This Tutorial has been established from:

ICES Cooperative Research Report Handbook of Geostatistics in R for fisheries and marine ecology

Based on: ICES Training Course Application of Geostatistics to analyse spatially explicit Survey data in an Ecosystem Approach December 2013-2014, Fontainebleau, Centre de Geosciences, Mines ParisTech chapter: Indices of spatial distribution Author: Mathieu Woillez, Ifremer Date: 14/01/2015

Bez N., and Rivoirard J., 2000, Indices of collocation between populations. In: Checkley D.M., Hunter J.R., Motos L., von der Lingen C.D. (Eds.).Workshop on the Use of Continuous Underway Fish Egg Sampler (CUFES) for mapping spawning habitat of pelagic fish. GLOBEC Rep., pp. 48-52.

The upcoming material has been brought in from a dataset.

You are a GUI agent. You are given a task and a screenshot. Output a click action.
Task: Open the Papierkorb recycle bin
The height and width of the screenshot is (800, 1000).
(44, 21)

Loading the two files from the official depository. It consists in two files: - the Data file containing the captures on Bay of Biscay - the Polygon delineating the area of interest

The Data file contains a series of samples with three variables of interest: - the captures of age 0 (called A0) - the captures of age 1 (called A1) - the area of Influence attached to each datum.

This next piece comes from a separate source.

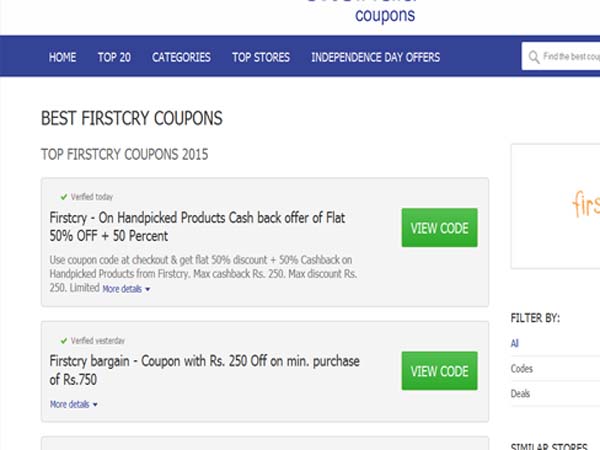600x450 pixels.
Task: Navigate to TOP STORES
Action: (x=261, y=57)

db.data = Db_createFromNF(loadData("halieutic", "Hake_Bob_Db.NF"))
poly.data = Polygons_createFromNF(loadData("halieutic", "Hake_Bob_Polygon.NF"))

Visualizing the data set

ggplot() + 
  plot.polygon(poly.data, fill="NA") + 
  plot.point(db.data, nameSize="A0", colour="blue") +
  plot.decoration(title="Age-0 hake density")

We define a projection, based on the center of gravity of the data. Modify the coordinates of the Data Base and of the Polygon consequently.

projec = Projection(TRUE, db.data)

err = projec$operateOnDb(db.data)
err = projec$operateOnPolygons(poly.data)

Display in the projected system

ggplot() + 
  plot.polygon(poly.data, fill="NA") + 
  plot.point(db.data, nameSize="A0", color="blue") +
  plot.decoration(title="Age-0 hake density (in projected space)")

Instantiate the class for calculating the Spatial Indices.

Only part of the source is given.